As Feather Brakes does, their brake naming scheme simply refers to the weight, meaning this upcoming 198 brakeset will come in at a claimed 198g. If they’re anything like the 199’s we reviewed, they’ll be a bit lighter than that.
Yes, they look like cheap stamped steel, but if they follow the 199’s footsteps, they’re machined from a solid block of aluminum and include ti-hardware…and the weight is likely with pads and carriers.
Despite having a face only a mother could love (especially when the only picture they had available for us as of this publishing is a grainy GIF), the 198’s serve a very specific purpose: Increase power and adjustability for time trial and triathlon bikes.
The design is intentionally narrow to fit behind fork crowns and under chainstays on bikes designed with such brake placements, and they stay out of the wind and, likely, out of plain view, so aesthetics are clearly secondary to performance.
UPDATED after the break…
They’re also designed to allow for power adjustment, which should give TT’ers and triathletes something they often lack: real braking power, particularly with the aero levers mounted on the end of bullhorn handlebars. The little roller ball between the upper arch and the lower provides an adjustable leverage ratio, which allows the rider to set up the brakes’ feel and power differently front and rear and overcome TT levers’ shortcomings. Heavier riders can add more power, too.
These were floating around Interbike in founder Bob’s briefcase, which we missed, but we’ve heard chatter about them for more than a year now…hopefully they’ll come out soon. Pricing TBD.

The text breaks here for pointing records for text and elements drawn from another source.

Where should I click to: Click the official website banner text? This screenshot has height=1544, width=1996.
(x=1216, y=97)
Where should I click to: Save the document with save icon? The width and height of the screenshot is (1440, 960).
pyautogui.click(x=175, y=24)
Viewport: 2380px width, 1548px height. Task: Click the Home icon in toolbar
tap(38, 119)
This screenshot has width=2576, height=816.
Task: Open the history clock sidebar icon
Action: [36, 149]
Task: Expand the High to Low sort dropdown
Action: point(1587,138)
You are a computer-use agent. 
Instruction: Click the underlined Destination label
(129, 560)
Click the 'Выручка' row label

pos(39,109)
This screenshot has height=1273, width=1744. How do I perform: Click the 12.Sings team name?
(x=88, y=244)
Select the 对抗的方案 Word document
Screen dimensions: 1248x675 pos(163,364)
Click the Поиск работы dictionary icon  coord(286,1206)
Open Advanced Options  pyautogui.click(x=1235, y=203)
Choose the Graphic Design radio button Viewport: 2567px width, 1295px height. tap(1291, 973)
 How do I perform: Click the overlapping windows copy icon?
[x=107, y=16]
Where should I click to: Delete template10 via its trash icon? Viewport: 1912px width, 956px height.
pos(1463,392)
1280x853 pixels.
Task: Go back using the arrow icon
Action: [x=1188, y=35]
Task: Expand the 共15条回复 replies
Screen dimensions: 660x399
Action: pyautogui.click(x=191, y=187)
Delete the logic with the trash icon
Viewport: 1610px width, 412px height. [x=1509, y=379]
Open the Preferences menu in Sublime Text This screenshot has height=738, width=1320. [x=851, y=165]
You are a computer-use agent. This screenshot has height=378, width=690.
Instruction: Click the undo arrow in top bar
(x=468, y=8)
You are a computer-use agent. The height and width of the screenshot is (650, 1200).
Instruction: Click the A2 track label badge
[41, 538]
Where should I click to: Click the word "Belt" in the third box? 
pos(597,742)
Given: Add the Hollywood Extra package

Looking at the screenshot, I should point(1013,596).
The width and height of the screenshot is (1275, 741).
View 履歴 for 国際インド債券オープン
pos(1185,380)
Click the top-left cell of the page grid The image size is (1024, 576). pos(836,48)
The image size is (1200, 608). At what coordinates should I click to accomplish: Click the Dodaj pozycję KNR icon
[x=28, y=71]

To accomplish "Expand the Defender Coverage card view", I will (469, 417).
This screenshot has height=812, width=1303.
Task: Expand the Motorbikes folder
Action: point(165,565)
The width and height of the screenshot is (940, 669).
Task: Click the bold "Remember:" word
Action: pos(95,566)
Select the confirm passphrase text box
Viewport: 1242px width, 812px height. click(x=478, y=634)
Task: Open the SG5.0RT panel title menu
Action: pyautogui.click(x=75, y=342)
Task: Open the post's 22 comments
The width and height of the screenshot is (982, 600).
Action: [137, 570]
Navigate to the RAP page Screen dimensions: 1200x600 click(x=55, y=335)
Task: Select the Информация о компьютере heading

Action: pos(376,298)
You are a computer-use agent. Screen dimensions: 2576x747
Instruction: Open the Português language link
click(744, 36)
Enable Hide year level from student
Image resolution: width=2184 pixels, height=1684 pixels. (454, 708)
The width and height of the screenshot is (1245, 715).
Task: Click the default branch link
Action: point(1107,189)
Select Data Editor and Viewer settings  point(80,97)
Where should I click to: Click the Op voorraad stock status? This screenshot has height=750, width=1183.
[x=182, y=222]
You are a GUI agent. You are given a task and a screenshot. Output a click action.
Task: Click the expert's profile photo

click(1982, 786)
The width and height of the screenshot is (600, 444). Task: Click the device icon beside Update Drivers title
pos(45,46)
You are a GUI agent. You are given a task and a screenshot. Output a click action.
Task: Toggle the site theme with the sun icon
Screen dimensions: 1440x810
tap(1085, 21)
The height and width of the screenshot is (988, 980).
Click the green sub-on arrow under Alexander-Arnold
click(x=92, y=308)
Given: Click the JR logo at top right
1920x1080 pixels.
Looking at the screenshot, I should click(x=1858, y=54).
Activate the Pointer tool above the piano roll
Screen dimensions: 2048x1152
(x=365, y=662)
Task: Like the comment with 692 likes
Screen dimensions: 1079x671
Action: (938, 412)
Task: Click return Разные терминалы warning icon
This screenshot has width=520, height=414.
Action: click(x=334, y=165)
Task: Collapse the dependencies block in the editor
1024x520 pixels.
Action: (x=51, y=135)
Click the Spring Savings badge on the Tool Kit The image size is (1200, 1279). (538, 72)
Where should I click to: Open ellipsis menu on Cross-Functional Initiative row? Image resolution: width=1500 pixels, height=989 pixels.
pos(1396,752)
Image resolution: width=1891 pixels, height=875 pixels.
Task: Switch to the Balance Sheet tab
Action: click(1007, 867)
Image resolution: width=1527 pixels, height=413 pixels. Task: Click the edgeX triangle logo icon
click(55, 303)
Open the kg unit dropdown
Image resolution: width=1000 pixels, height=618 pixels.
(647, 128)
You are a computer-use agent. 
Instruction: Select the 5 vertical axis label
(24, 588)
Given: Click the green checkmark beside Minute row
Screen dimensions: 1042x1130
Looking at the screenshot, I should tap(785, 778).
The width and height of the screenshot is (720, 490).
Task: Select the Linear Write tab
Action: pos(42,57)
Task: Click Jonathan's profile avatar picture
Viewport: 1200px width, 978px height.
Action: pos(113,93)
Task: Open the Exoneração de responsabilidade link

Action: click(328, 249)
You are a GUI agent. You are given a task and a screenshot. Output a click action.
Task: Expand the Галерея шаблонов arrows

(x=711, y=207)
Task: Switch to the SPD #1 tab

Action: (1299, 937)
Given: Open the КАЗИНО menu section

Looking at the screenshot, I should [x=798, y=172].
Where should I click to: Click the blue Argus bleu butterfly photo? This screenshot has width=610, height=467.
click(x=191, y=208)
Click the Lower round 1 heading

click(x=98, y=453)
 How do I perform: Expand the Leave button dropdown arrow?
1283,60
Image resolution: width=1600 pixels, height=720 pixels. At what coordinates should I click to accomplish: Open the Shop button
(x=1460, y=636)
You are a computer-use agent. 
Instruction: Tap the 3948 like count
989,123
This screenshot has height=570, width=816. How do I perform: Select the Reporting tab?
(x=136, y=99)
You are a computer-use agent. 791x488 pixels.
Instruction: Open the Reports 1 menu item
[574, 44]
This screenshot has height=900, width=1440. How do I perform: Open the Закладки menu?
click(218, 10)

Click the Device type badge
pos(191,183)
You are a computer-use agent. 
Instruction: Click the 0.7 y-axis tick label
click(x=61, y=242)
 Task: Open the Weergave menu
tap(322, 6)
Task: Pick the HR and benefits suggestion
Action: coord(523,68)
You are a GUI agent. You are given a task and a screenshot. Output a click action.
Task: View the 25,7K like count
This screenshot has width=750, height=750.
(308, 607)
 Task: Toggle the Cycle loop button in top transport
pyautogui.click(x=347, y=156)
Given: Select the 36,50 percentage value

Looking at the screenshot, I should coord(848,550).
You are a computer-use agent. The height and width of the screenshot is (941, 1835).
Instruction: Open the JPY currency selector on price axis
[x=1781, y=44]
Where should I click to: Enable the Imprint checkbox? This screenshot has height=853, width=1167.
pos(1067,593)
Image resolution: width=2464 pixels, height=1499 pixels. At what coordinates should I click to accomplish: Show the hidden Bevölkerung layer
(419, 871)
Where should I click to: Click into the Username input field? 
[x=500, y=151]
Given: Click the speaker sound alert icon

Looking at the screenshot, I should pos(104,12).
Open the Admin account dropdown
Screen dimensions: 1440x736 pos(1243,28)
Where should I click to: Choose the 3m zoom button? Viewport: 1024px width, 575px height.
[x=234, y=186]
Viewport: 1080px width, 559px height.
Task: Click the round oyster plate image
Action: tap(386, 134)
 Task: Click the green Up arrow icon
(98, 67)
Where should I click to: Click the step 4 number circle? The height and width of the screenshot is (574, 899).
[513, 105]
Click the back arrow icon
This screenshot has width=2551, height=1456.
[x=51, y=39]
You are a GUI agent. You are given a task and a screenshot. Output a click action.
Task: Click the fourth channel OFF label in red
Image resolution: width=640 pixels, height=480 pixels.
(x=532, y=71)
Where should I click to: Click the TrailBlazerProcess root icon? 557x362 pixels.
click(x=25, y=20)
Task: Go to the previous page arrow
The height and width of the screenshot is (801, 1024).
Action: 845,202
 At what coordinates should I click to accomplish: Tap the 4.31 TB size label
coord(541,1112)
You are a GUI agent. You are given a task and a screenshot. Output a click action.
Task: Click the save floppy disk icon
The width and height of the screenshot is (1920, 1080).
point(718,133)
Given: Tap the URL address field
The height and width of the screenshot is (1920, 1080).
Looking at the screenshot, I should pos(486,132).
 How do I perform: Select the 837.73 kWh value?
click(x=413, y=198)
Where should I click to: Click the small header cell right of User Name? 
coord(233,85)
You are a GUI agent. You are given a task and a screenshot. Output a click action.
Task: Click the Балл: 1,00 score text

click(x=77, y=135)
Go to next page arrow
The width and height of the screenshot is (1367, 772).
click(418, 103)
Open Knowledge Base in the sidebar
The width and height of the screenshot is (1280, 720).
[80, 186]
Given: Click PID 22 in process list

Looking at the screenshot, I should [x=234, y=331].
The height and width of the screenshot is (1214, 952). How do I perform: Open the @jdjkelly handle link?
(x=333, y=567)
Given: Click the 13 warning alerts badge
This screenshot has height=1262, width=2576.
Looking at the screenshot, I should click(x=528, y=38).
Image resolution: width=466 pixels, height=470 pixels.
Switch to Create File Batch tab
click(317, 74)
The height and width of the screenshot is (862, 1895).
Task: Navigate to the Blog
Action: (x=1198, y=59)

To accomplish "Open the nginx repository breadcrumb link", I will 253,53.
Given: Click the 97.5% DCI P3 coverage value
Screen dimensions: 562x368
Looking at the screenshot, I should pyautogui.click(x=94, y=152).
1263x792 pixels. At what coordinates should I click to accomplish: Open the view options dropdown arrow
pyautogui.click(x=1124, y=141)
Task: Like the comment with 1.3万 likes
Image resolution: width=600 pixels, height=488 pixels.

UPDATE: Bob just emailed us to say the project is getting started again…it was on hold while they moved some manufacturing back to the U.S. (yay!), but with motocross season rolling again and that being a major part of their business, it’ll be about a month before it’s in full R&D mode again. The good news, he says, is that he’s got some ideas for refinement and it’ll end up being even better than originally planned.